Understanding which patients are at risk of pregnancy-related high blood pressure helps providers recognize and respond. Women characterized by the following are at risk of developing preeclampsia:

  • Chronic hypertension
  • Kidney disease
  • Obesity
  • African American heritage
  • History of elevated blood pressure or preeclampsia
  • Family history of preeclampsia
  • In vitro fertilization
  • Age greater than 40
  • More than one pregnancy

Questions your pregnant patients need answering

Since your patient understands her body the best, enlisting her help for symptom recognition is vital. Busy moms often dismiss symptoms because they do not know what things are essential to report.

“When should I talk to my doctor?”

Healthcare providers should educate their pregnant patients on the following remarkable findings:

  • Persistent or worsening headache
  • Dizziness
  • Shortness of breath
  • Chest or abdominal pain
  • Swelling in the face and hands
  • Intense fatigue

“How is preeclampsia diagnosed?”

Assure your patient that preeclampsia is easily diagnosed with a blood pressure check and a urinalysis. If the patient’s blood pressure exceeds 140/90, more tests will be necessary to determine proteinuria.

“What are the possible problems of preeclampsia?”

Pregnant women want to know the implications of high blood pressure during pregnancy. Doctors need to assure mothers that with early recognition and treatment, many of the following complications never result:

  • Placental abruption occurs when the placenta separates from the uterus.
  • Organ damage to both mom and baby can occur due to the decreased oxygen and nutrient supply.
  • Poor fetal growth, preterm birth and stillbirth can result from elevated blood pressure in pregnancy.

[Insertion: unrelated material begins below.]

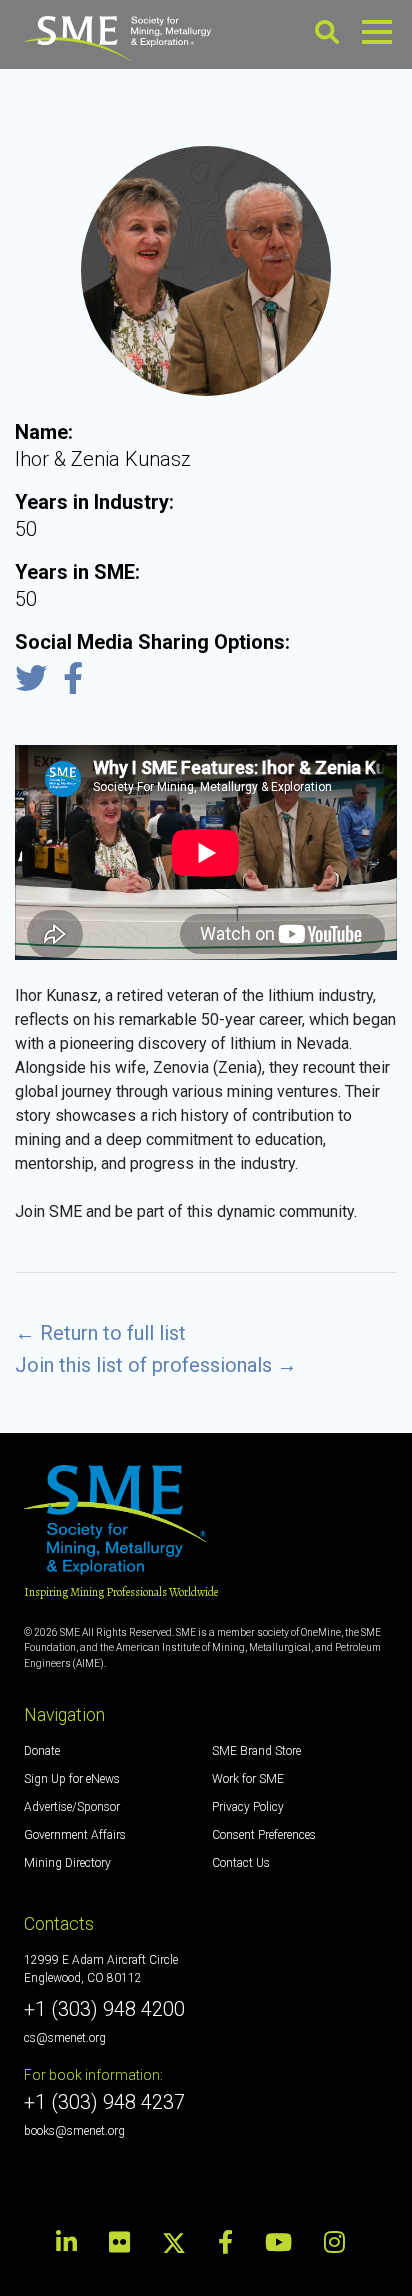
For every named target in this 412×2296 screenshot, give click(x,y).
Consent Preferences (264, 1835)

“How can I prevent these problems?”

Preeclampsia can be safely treated with proper monitoring and early intervention. OB/GYN doctors typically induce women diagnosed with preeclampsia at 37 weeks or greater. If the patient is not yet 37 weeks gestation, closely monitoring the mom’s blood pressure and heart rate while assessing fetal development boosts positive outcomes.

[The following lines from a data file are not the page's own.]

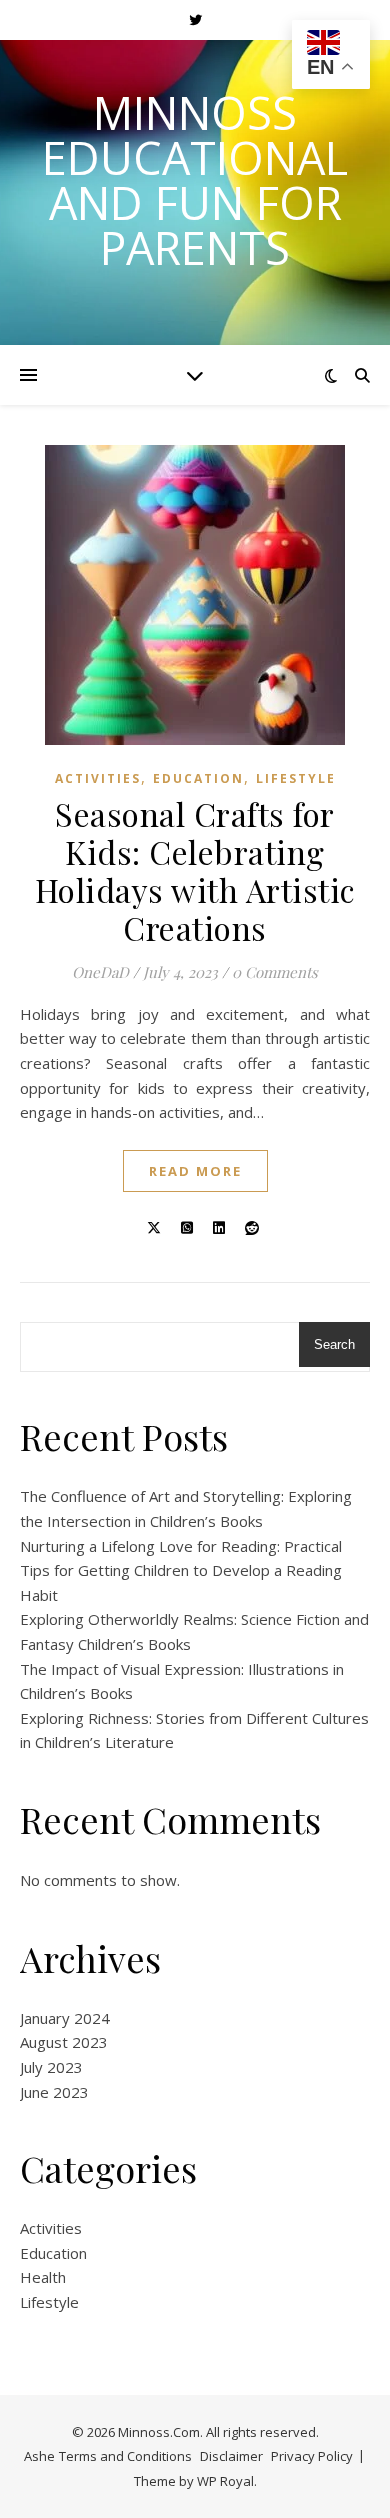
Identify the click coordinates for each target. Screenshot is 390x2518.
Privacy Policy (312, 2456)
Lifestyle (296, 778)
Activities (98, 778)
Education (198, 778)
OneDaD (100, 972)
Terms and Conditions (125, 2456)
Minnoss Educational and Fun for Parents (195, 180)
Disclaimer (231, 2456)
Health (43, 2277)
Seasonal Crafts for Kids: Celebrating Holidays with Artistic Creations (195, 870)
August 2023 (64, 2042)
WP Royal (225, 2481)
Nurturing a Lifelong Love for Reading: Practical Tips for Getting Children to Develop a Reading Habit (181, 1570)
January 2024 (65, 2018)
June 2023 (54, 2092)
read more (195, 1171)
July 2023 (51, 2067)
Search (334, 1344)
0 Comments (275, 972)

Often, doctors prescribe medications to manage blood pressure and prevent seizures. Steroid injections during the antepartum period stimulate fetal lung development for early deliveries.

Promoting Positive Pregnancies

Elaine is not the only preeclamptic woman whose symptoms were dismissed. As the body changes due to pregnancy, healthcare professionals can unknowingly discount complaints. Vigilant prenatal monitoring and prompt interventions promote positive outcomes during pregnancy.


Resources

“Pregnancy and High Blood Pressure.” NIH: National Heart, Lung, and Blood Institute, 2022, High Blood Pressure – Pregnancy and High Blood Pressure | NHLBI, NIH.

“High Blood Pressure in Pregnancy.” NIH: National Library of Medicine, 2019, High Blood Pressure in Pregnancy | Preeclampsia | MedlinePlus

“Screening for High Blood Pressure Disorders During Pregnancy.” JAMA Network ®, 2023, Screening for High Blood Pressure Disorders During Pregnancy | Guidelines | JAMA | JAMA Network.

“HELLP Syndrome | Disease at a Glance.” NIH: National Center of Advancing Translational Science, 2023, HELLP syndrome – About the Disease – Genetic and Rare Diseases Information Center.